• Task goal:
Copy the part of the ice fishing thread between "Up here in God's" and "and fishing!! (Sorry,,,,)", inclusive, word for word.

• Passage:
- - - - -

# Forget about the Ice Fishing - the Winter is Over



## fishingrookie (Feb 16, 2004)

Here is the forecast of the weather in Metro Detroit Airport for the next ten days. Better have your ice fishing gears on sale in eBay. 

Today - Dec 26 Snow Shower 24°/8°60 % 
Mon - Dec 27 Partly Cloudy 23°/19° 0 % 
Tue - Dec 28 Few Snow Showers 33°/29° 30 % 
Wed - Dec 29 Mostly Cloudy 38°/32° 20 % 
Thu - Dec 30 Mostly Cloudy 45°/38° 20 % 
Fri - Dec 31 Showers 51°/45° 60 % 
Sat - Jan 01 Mostly Cloudy 57°/35° 20 % 
Sun - Jan 02 Light Rain 46°/38° 60 % 
Mon - Jan 03 Showers 44°/38° 60 % 
Tue - Jan 04 Rain 50°/30° 60 %


----------



## MichiganMike5 (Feb 4, 2003)

And Meteorologists are never wrong!


----------



## Fins (Jan 28, 2004)

simply depressing


----------



## Northern_Lights (Dec 11, 2004)

Bummer living so far south that you should be humming Dixie.... lol.


Up here in God's country....we have lots of ice, and great fishing. I'd say I'd feel sorry for you, but I'll probably be too busy deer hunting and fishing!! (Sorry,,,,)


----------



## oneeyedclarence (Jan 24, 2003)

Ah! Fishing"ROOKIE". Do not fret.........."Weatherman, like Rookie, make many mistakes". Keep your spud handy


----------



## FishinJoe (Dec 8, 2003)

They better be wrong!

Joe


----------



## andy capp (Aug 14, 2002)

Actually good, Let it melt the snow off the top so we get a good hard freeze. It will be o.k. I was on ice almost through march last year. Just getting started.


----------



## Black Ghost (Jul 3, 2002)

We are suppose to have a mild winter per the Meterologists, not me, maybe they are right this year ?

BG


----------



## RichP (Jan 13, 2003)

andy capp said:


> Actually good, Let it melt the snow off the top so we get a good hard freeze. It will be o.k. I was on ice almost through march last year. Just getting started.


Yeah, I second that sentiment. I was out this morning and there was so much snow that my shanty was more of a plow than a sled. I wouldn't mind shedding some of that snow!


----------



## mallardtone-man (Nov 20, 2002)

Here here! I cant stand walking in that slush!


----------



## jeremy L (Sep 19, 2002)

The problem is the low pressure system and as. cold front which will bring rain with those warm temps. Yes, it won't hurt the ice on smaller inland lakes too much, but LSC, Sag. bay and other larger lakes could feel the effects of the snowmelt/runoff which would sig. weaken the ice if not break it up. If the melt does occur, i can almost say for certain most of lower sag. bay would be horrible, because of the amount of runoff that would be coming out of the sag. river.


----------



## stinger63 (Nov 25, 2003)

- - - - -

• Provided records:
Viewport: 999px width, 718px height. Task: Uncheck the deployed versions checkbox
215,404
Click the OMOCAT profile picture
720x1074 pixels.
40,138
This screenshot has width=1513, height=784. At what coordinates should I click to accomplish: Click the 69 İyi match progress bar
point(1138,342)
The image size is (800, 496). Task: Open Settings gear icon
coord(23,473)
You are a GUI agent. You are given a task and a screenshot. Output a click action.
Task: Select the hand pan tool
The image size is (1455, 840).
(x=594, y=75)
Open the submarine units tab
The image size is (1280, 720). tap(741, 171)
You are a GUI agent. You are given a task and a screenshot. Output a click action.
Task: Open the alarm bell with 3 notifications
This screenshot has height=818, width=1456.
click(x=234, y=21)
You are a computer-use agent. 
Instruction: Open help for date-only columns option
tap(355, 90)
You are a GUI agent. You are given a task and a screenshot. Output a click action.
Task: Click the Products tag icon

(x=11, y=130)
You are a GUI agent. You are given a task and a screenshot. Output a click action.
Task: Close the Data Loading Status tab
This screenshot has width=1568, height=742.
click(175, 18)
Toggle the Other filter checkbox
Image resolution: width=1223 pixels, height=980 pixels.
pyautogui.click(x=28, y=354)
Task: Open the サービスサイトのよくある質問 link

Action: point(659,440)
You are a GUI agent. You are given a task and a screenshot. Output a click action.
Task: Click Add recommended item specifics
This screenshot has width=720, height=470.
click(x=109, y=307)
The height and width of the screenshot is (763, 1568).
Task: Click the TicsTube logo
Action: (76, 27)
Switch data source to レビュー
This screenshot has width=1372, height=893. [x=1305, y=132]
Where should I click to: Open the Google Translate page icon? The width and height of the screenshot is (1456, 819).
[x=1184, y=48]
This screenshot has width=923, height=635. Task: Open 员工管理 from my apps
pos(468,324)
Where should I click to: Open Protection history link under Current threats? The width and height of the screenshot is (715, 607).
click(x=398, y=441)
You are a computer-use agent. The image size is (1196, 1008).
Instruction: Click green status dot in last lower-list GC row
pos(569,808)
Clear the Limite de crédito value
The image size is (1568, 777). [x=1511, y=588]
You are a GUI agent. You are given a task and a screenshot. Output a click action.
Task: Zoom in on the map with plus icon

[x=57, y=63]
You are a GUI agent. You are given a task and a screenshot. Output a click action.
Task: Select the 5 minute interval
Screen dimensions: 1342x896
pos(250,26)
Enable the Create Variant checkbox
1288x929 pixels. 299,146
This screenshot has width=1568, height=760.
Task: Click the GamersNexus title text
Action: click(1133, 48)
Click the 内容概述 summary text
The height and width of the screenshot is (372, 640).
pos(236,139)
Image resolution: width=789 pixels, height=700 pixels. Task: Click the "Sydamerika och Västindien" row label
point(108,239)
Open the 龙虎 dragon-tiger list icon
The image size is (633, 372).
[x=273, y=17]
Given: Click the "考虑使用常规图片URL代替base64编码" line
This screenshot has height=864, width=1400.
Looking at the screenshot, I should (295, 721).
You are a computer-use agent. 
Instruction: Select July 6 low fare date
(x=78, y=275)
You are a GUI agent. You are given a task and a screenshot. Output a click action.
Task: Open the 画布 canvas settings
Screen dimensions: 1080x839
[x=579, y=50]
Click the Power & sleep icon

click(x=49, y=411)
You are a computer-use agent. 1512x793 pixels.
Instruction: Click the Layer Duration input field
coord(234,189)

- - - - -

• Written reply:
Up here in God's country....we have lots of ice, and great fishing. I'd say I'd feel sorry for you, but I'll probably be too busy deer hunting and fishing!! (Sorry,,,,)